Topo saltatore dei boschi
Napaeozapus insignis

— Da dove viene il nome
Napaeozapus mette il greco napaîos, «delle valli boscose» — dalle napee, le ninfe dei valloni ombrosi — davanti a Zapus, il piede grande. Insignis è latino per «notevole, segnato»: allude alla punta bianca della coda, che nel buio del sottobosco resta l’unica cosa visibile mentre l’animale scappa.
— Scheda
- Gruppo
- Mammiferi · Mammalia
- Ordine
- Roditori
- Habitat
- Boschi umidi di conifere e latifoglie, sponde di ruscelli, felceti
- Areale
- Canada orientale e Appalachi statunitensi
- Dimensioni
- 8–10 cm di corpo, coda 11–16 cm, 17–35 g
- Dieta
- Funghi ipogei, semi, bacche, insetti
- Longevità
- 4 anni
— Caratteristiche
- 01
Salta fino a due metri e mezzo, il record fra i roditori nordamericani rispetto alla taglia.
- 02
Buona parte della dieta è fatta di un fungo sotterraneo del genere Endogone.
- 03
Non fa scorte: entra in letargo affidandosi solo al grasso accumulato.
— Particolarità
La punta bianca della coda è un bersaglio, e serve proprio a quello.
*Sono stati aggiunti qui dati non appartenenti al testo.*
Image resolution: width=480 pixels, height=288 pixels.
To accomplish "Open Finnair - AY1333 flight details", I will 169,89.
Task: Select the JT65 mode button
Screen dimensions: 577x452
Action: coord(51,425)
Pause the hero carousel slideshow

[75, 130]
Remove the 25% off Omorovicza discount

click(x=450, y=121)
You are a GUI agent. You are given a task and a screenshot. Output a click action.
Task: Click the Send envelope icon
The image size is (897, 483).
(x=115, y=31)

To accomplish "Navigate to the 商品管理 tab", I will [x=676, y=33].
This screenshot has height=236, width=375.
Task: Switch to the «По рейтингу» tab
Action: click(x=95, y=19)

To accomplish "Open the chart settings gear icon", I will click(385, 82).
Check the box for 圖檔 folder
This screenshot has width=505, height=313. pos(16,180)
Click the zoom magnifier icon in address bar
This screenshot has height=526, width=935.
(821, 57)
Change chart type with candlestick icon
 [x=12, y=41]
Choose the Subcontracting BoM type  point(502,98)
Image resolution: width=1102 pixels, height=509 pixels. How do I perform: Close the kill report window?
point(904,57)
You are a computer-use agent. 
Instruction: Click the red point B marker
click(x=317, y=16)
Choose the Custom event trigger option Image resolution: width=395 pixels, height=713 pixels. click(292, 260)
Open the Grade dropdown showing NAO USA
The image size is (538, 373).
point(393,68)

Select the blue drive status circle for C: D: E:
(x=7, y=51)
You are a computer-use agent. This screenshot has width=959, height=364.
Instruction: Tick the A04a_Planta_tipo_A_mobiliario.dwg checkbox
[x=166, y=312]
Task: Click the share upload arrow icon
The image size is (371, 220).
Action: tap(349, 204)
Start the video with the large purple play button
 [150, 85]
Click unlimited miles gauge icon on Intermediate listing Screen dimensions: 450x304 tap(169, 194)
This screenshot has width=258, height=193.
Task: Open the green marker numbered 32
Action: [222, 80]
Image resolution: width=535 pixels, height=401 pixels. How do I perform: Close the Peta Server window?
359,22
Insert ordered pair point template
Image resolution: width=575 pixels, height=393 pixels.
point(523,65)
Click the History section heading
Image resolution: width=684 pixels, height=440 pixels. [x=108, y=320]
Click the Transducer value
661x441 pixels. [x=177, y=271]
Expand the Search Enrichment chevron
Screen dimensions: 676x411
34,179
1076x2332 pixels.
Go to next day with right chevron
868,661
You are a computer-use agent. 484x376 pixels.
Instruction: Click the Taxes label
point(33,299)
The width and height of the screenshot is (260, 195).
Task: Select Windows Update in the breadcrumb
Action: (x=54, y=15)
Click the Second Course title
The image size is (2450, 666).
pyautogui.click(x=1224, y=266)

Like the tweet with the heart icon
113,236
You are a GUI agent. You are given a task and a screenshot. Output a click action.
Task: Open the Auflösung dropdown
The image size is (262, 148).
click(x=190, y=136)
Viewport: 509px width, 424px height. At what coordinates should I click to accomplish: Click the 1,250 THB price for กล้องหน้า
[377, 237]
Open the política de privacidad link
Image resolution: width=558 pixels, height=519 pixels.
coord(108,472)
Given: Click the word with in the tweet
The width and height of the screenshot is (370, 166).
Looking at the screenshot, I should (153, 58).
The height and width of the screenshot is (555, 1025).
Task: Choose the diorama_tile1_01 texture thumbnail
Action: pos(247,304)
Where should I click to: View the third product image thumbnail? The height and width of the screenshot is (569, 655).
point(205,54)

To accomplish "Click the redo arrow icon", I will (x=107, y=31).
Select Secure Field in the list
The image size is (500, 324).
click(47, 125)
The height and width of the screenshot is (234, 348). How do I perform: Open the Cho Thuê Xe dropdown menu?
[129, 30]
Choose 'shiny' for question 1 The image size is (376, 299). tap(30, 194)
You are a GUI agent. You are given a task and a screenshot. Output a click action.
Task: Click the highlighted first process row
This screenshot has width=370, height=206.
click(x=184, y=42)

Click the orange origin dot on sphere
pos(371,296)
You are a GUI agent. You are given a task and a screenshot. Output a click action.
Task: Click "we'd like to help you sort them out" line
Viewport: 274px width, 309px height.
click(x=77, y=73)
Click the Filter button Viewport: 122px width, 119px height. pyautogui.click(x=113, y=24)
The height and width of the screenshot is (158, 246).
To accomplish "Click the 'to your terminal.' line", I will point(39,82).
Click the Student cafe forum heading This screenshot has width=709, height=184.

L’ipotesi più accreditata è che funzioni da inganno per i predatori notturni: nel salto disordinato l’unica cosa che riflette la poca luce è quel pennello chiaro, che si muove in modo imprevedibile e lontano dal corpo. Il gufo colpisce la coda, l’animale scappa. È la stessa logica delle code staccabili delle lucertole, ottenuta però senza sacrificare nulla.